Dataset entries
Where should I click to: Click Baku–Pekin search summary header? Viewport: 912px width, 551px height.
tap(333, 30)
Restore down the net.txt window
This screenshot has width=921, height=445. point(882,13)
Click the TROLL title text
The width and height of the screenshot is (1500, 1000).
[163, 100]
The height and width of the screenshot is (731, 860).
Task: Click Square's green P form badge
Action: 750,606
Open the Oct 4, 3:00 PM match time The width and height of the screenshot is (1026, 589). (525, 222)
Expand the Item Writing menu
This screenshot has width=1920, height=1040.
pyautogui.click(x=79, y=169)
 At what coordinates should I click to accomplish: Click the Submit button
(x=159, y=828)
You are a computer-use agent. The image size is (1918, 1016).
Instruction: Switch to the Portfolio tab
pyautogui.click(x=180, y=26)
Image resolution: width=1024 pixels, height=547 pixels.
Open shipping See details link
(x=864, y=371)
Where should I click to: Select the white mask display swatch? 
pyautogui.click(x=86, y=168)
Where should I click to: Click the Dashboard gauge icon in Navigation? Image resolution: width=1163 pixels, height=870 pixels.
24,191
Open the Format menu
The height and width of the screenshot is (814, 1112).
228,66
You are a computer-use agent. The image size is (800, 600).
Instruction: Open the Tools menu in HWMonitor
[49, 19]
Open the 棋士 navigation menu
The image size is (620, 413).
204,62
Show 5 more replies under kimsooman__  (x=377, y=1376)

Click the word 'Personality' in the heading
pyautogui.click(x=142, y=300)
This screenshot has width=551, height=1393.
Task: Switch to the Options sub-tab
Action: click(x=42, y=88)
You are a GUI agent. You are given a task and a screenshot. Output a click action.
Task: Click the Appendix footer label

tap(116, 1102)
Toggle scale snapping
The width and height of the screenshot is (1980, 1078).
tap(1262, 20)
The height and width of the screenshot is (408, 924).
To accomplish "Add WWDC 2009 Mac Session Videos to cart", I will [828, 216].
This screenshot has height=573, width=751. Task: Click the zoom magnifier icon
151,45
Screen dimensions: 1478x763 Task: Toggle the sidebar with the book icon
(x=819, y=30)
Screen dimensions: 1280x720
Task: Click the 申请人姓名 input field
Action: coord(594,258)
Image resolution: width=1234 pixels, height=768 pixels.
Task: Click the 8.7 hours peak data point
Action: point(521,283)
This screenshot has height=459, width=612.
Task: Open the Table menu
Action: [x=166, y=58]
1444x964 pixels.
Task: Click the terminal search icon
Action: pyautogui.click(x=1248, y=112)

#### ABOUT THIS EXERCISE:
Look through the data above and return exactly the lines from the one that contains "Open shipping See details link" to the one that contains "The height and width of the screenshot is (408, 924).", inclusive, with nothing else.

#### REPLY TO THE TASK:
Open shipping See details link
(x=864, y=371)
Where should I click to: Select the white mask display swatch? 
pyautogui.click(x=86, y=168)
Where should I click to: Click the Dashboard gauge icon in Navigation? Image resolution: width=1163 pixels, height=870 pixels.
24,191
Open the Format menu
The height and width of the screenshot is (814, 1112).
228,66
You are a computer-use agent. The image size is (800, 600).
Instruction: Open the Tools menu in HWMonitor
[49, 19]
Open the 棋士 navigation menu
The image size is (620, 413).
204,62
Show 5 more replies under kimsooman__  (x=377, y=1376)

Click the word 'Personality' in the heading
pyautogui.click(x=142, y=300)
This screenshot has width=551, height=1393.
Task: Switch to the Options sub-tab
Action: click(x=42, y=88)
You are a GUI agent. You are given a task and a screenshot. Output a click action.
Task: Click the Appendix footer label

tap(116, 1102)
Toggle scale snapping
The width and height of the screenshot is (1980, 1078).
tap(1262, 20)
The height and width of the screenshot is (408, 924).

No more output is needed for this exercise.